Hydrodec has been involved in a number of different renewable/alternative energy projects over the years but its core business has become a clean-tech, oil re-refining group with operations in the US and Australia. It applies proprietary technology to re-refine used and contaminated waste oil to produce, market and distribute its flagship SUPERFINE transformer oil and napthenic base oil.
Recently we wrote about how Hydrodec’s shares had collapsed during late 2015 and the first part of 2016, as it grappled with a series of legacy technical problems dating back to 2013 and centring on both its main facility in Canton in the US and its Boman plant in Australia. We added that the company seemed to be recovering from its troubles in later 2016; albeit slowly.

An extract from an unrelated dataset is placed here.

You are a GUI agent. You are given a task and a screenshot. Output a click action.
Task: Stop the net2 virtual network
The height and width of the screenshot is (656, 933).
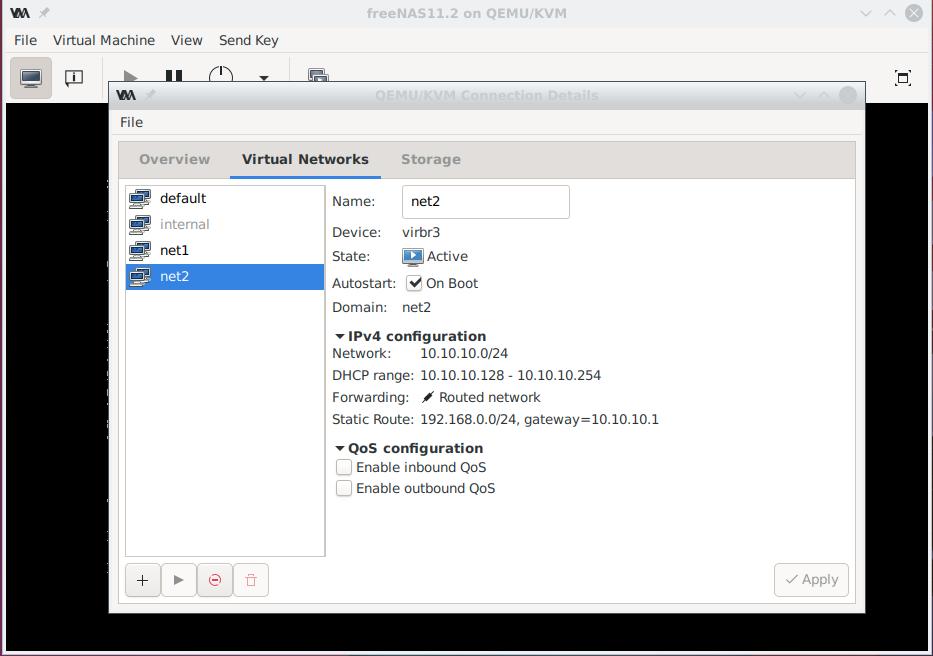215,580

The interims report suggests the recovery has continued and is even gaining momentum. The company announced that for the half year ending June 30 2017, there was a positive group earnings before interest, taxation depreciation and amortisation (EBITDA) of US$26,000, the first positive trading EBITDA generated by the group since its inception and an improvement of US$1.1m on the previous year (H1 2016: US$1.1m loss).
Revenues increased by 11 per cent to US$9m (H1 2016: US$8.1m), driven by improved pricing and the sales mix. There was a substantial increase in the proportion of transformer oil (compared to base oil) sales (H1 2017: 58 per cent) compared to H1 2016 (42 per cent). Margins on transformer oil are much better than those for base oil. The statutory loss for the period was down to US$2.6m from US$5.3m in H1 2016 (including discontinued operations).
House broker Canaccord Genuity was positively laudatory about all this in the note they wrote about the interims when they were released. They added: “Critically, management’s outlook for the full year is for a further improvement in profitability, and for cash generation for the full year to be positive. This would be the first time in its history Hydrodec has achieved this.”
So why did the shares fall? A spokesman for the company said: “It’s a bit of a mystery. Perhaps they were looking at the constraint the company has to contend with– the shortage of feed stock. But against this there are other positives besides those that have been detailed. The company receives carbon credits in the US which means another income stream albeit a modest one. Perhaps the share drop was just a case of profit-taking”.
Canaccord is firmly optimistic it has set a target price of 3p. The shares in the company were trading at 1.52p yesterday afternoon, a new 52-week low for the £11.39m market cap group.